■ Texte fourni ■
========================================================================

Selon la Banque mondiale, plus d'un billion de dollars sont versés en pots-de-vin chaque année. Désormais, la GRC collabore avec des chercheurs et l'industrie en vue de créer un centre axé sur la lutte à la corruption au pays.
Mis sur pied par l'Université d'Ottawa en décembre dernier, le Centre canadien d'excellence contre la corruption (CCECC) constitue une plaque tournante de renseignements et de réseautage.
« Le Canada assume un rôle de premier plan dans le monde, souligne Garrick Apollon, professeur à l'Université d'Ottawa et cofondateur du Centre. « Notre équipe constituera un centre d'études et de recherches pour le reste du monde.
Le Centre offrira gratuitement des renseignements, des outils et de la formation aux partenaires de l'industrie, en particulier aux petites et moyennes entreprises, aux organismes non gouvernementaux et aux organismes de bienfaisance. Il s'agit de favoriser les échanges, de fournir des ressources et de mettre en commun les pratiques exemplaires.
« La corruption, c'est ce qui détruit les fibres de la démocratie et la règle de droit, explique M. Apollon. Ce fléau sévit non seulement dans les pays en développement, mais chez nous également. »
Le Centre réunit un éventail de spécialistes : dirigeants d'entreprise, avocats, universitaires, étudiants et représentants de la police. Cette démarche coopérative permet à la GRC de sévir contre la criminalité en col blanc avec une plus grande efficacité.
« Les enquêtes anticorruption sont fastidieuses et complexes », précise
le serg. Patrice Poitevin, enquêteur à la Division nationale de la GRC à Ottawa, dont le mandat consiste à enquêter sur les menaces à l'intégrité économique du Canada. « Notre efficacité repose sur une démarche équilibrée de prévention et de répression. »
Mobilisation d'entreprises
La GRC prévoit mettre à profit les études récentes produites par les experts à l'Université d'Ottawa pour sensibiliser les entreprises aux lois anticorruption. Le serg. Poitevin explique qu'il faut surtout faire connaître les conséquences de la corruption et les moyens pour les sociétés publiques et privées d'atténuer les risques.
Pour changer les comportements et les normes sociales dans les entreprises, les lois ne sont pas suffisantes, il faut promouvoir la gouvernance éthique, précise le serg. Poitevin, d'où la nécessité de former et de sensibiliser les intervenants. »
De nombreuses petites et moyennes entreprises ne disposent pas des ressources nécessaires pour mettre en place un plan anticorruption. Jusqu'ici, le CCECC a offert une formation gratuite à plusieurs entreprises, y compris JCM Capital, une société d'énergie propre axée sur les nouveaux marchés.
« Dans les premiers temps, nous n'étions pas informés et nous n'avions aucune idée de la gravité du problème, explique Martin Ritchie, directeur de la gestion du risque et cofondateur de JCM Capital. Nous étions un peu naïfs, et nous n'avions pas de budget à investir dans ce secteur. »

========================================================================

■ Matériel recueilli ■
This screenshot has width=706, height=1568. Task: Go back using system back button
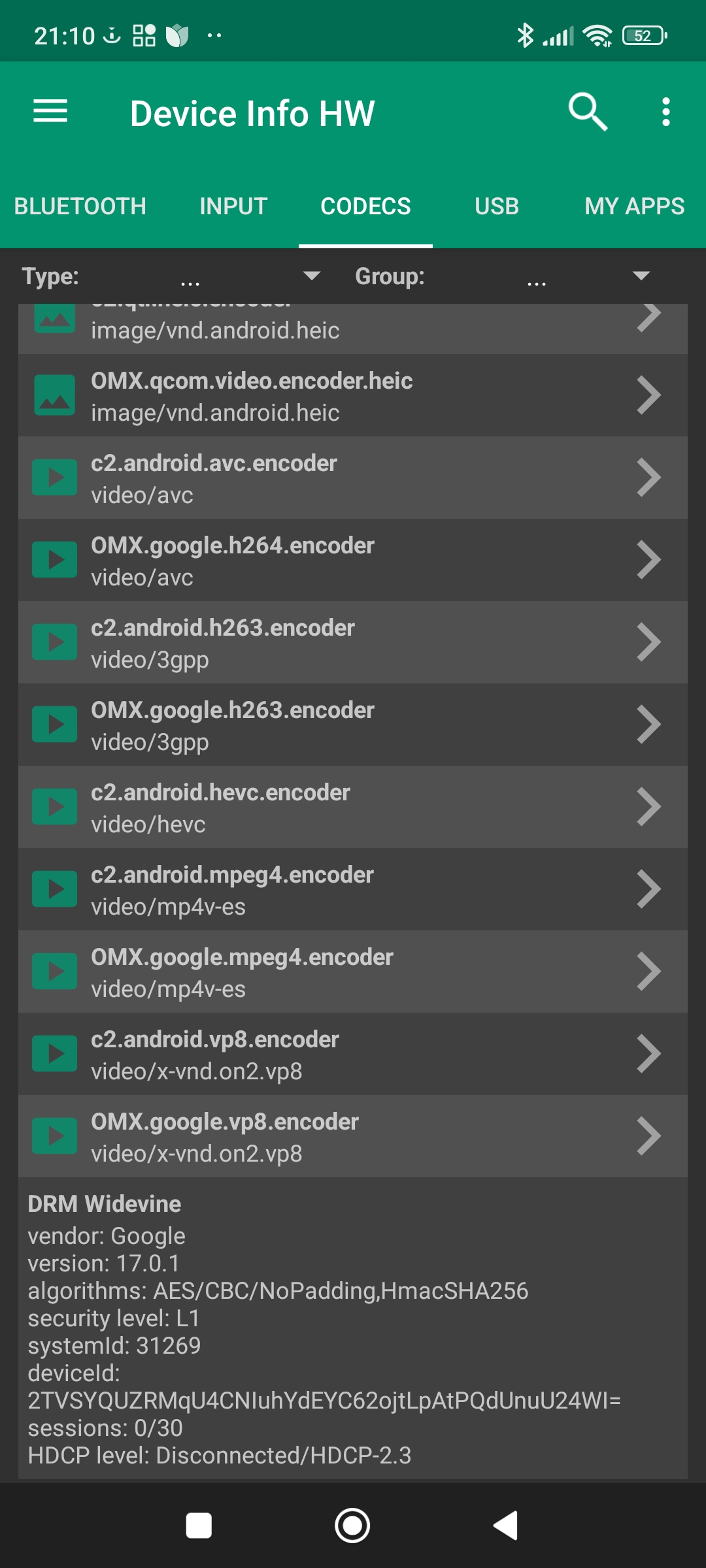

========================================================================

■ Consigne ■
Rédigez la suite de l'article sur le Centre canadien d'excellence contre la corruption, à partir de l'endroit où il s'arrête. Ce matériel n'est d'aucune utilité ici.

■ Résultat attendu ■
La société de M. Ritchie exerce ses activités dans les régions parmi les plus dangereuses du globe, notamment au Tchad et au Nigeria. Ces dernières années, JCM Capital a été exposée à des stratagèmes de pots-de-vin. Aujourd'hui, M. Ritchie est conscient des avantages d'investir dans un programme anticorruption.
Il est utile pour notre société de collaborer avec le Centre à des campagnes de financement, au développement d'entreprises et à l'attraction et au maintien de talents de premier ordre, explique M. Ritchie. Pour de multiples raisons, il importe d'être perçu favorablement sur le plan de l'éthique par le marché. »
Le Centre offre également aux entreprises comme JCM Capital la possibilité de mettre en commun leur expérience et leurs pratiques exemplaires.
Mobilisation d'universitaires
Dans la dernière décennie, les entreprises à l'échelle mondiale ont amorcé un virage vers une transparence et une responsabilisation accrues. Les scandales de corruption comme ceux qui ont éclaboussé la Fédération Internationale de Football Association (FIFA) et Volkswagen ont porté le problème à l'avant-scène.
« La corruption fait l'objet d'une répression policière, ainsi que d'une sensibilisation et d'une opposition accrues de la part de la
société, souligne le serg. Poitevin. Désormais, les entreprises aux pratiques conformes à l'éthique jouissent d'un avantage sur la concurrence. »
Le projet mobilise les universitaires et les étudiants. Des étudiants en administration comme Alex Puppa à l'Université d'Ottawa veulent en apprendre le plus possible pour réussir dans leur carrière.
« Nous sommes les leaders de demain, explique-t-il. La formation théorique, c'est bien, mais il importe aussi d'obtenir une expérience pratique des problèmes afin de contribuer à la solution. »
Le Centre mobilisera cinq autres universités du pays, ainsi que l'Université du Sussex au Royaume-Uni.
« La participation d'une organisation comme la GRC confère une légitimité accrue au projet, qui ne concerne pas juste certaines sociétés, explique Alex Puppa. Tout le pays se mobilise dans cette initiative. »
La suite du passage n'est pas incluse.